● Available records
________

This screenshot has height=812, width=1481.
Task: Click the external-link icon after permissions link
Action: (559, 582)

________

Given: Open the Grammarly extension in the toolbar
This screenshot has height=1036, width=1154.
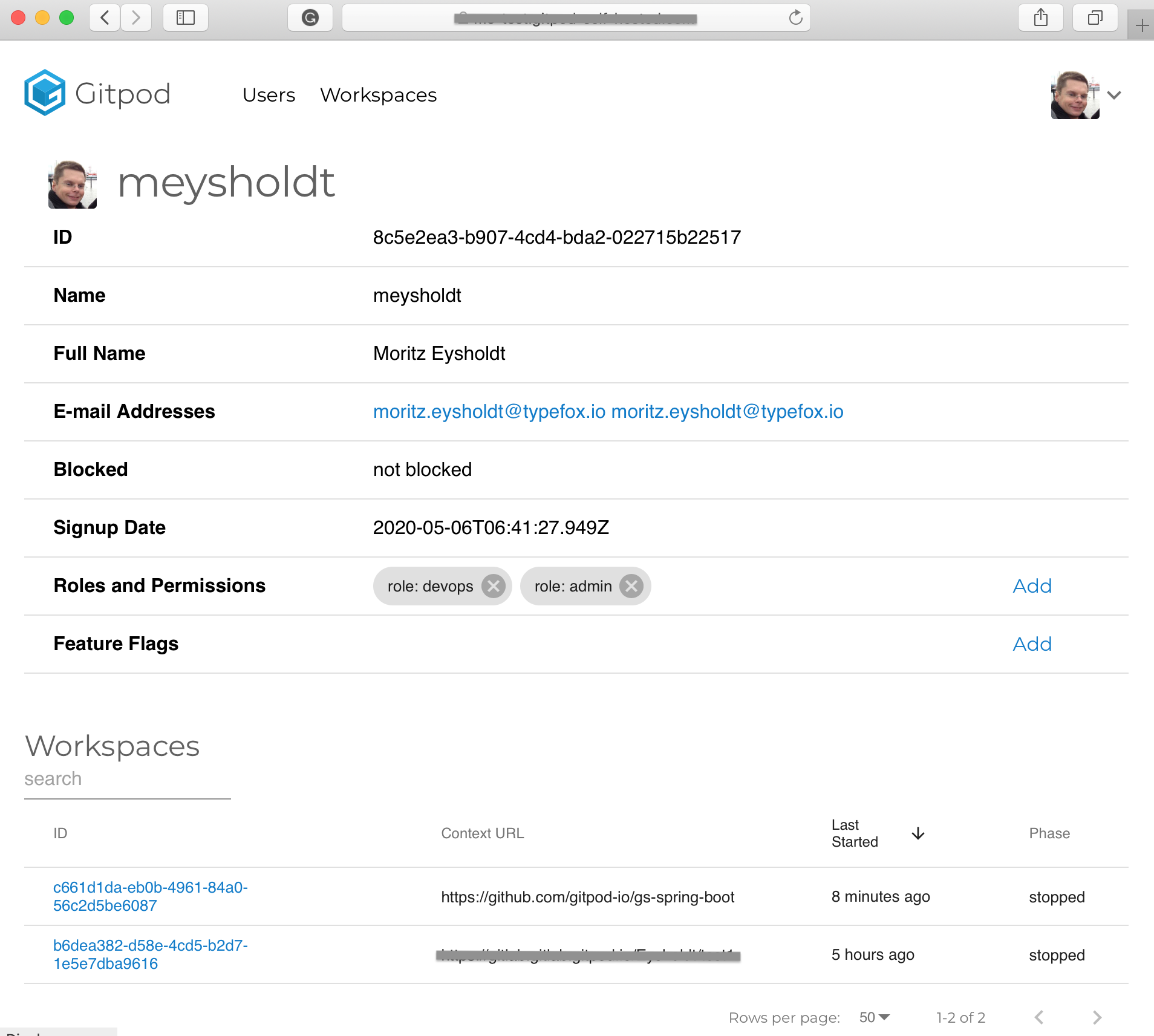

________

● What this task involves
Retype exactly the lines of the data above that fall between the line with "Given: Open the" and the line with "This screenshot has height=1036, width=1154.", inclusive, and add nothing.

● Expected answer
Given: Open the Grammarly extension in the toolbar
This screenshot has height=1036, width=1154.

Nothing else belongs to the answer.